Objective: Reduction and diurnal stabilization of the intra-ocular pressure (IOP) is the mainstay
of treatment for glaucoma. Fluctuations of IOP in glaucomatous patients can also be induced
by the osmotic variations caused by water ingestion. Such influence can be studied by
means of the water-drinking test (WDT). The aim of this study was to perform the WDT in
patients with primary open-angle glaucoma (POAG) while they were being treated with different
IOP-lowering medications, to test the effect of drugs with different mechanisms of action
on the ability to maintain a stable IOP.
Methods: A total of 280 POAG patients were enrolled, 40 patients per group for each of the
tested medications (timolol, dorzolamide, brinzolamide, travoprost,latanoprost, bimatoprost,
and brimonidine). After baseline IOP measurement, all patients underwent WDT (1000 mL
of water in 10 min). The IOP was measured at 15-min intervals until the return of IOP to baseline
values. The main outcomes measured were mean IOP peak, mean IOP percentage increase,
and mean time for returning to baseline IOP value.

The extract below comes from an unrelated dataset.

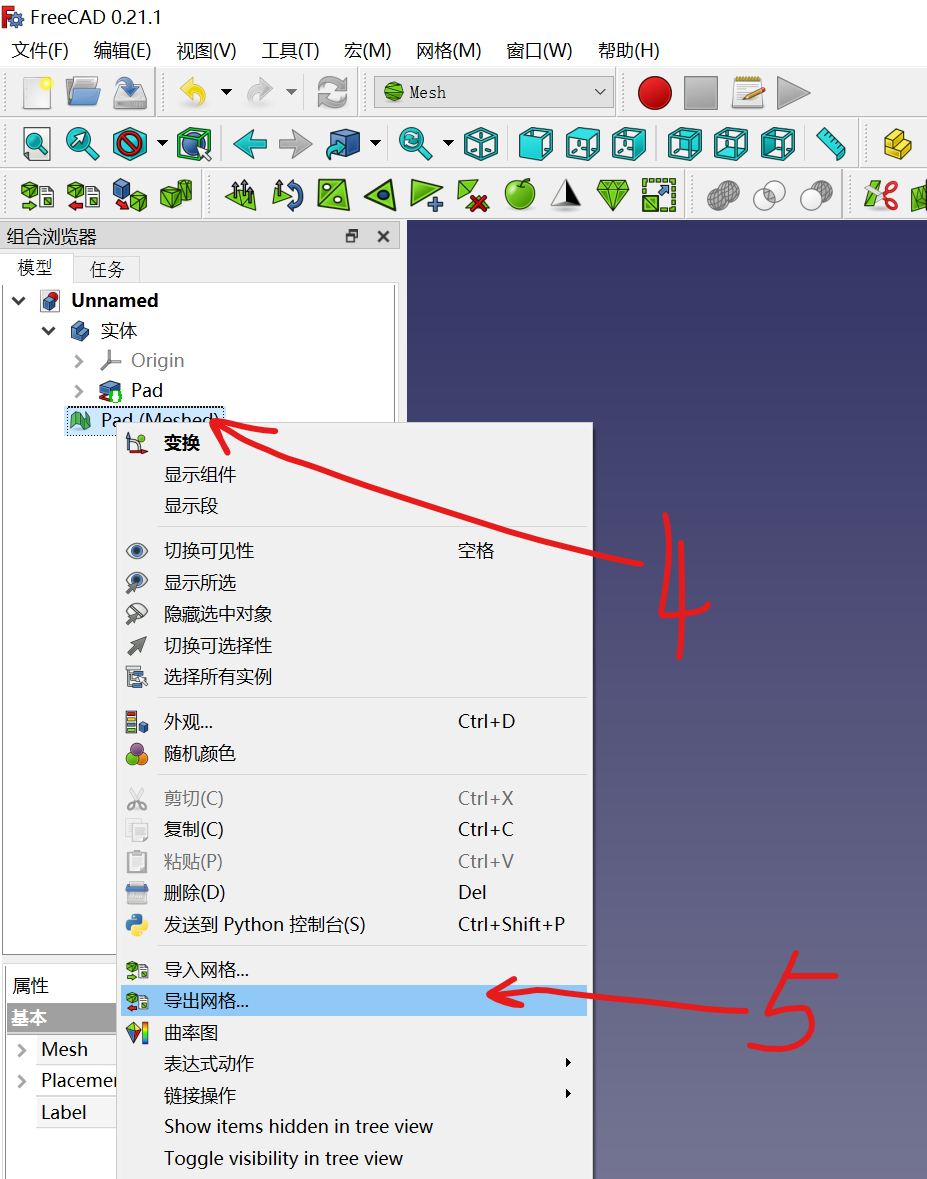Collapse the 实体 tree node
This screenshot has height=1179, width=927.
[x=47, y=330]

Results: The highest mean IOP peak was found with timolol, whereas no difference was
found among the other drugs. The highest mean IOP percentage increase was found with timolol,
whereas bimatoprost showed an IOP percentage increase significantly lower than latanoprost,
dorzolamide, and brinzolamide. The duration of IOP increase was shortest for bimatoprost
and longest for timolol.
Conclusion: This study suggests that topical medications that enhance outflow (e.g., bimatoprost,
latanoprost, travoprost, and brimonidine) may provide, under stressful conditions
such as the WDT, better IOP stabilization than medications that decrease aqueous humor inflow,
such as timolol and topical carbonic anhydrase inhibitors.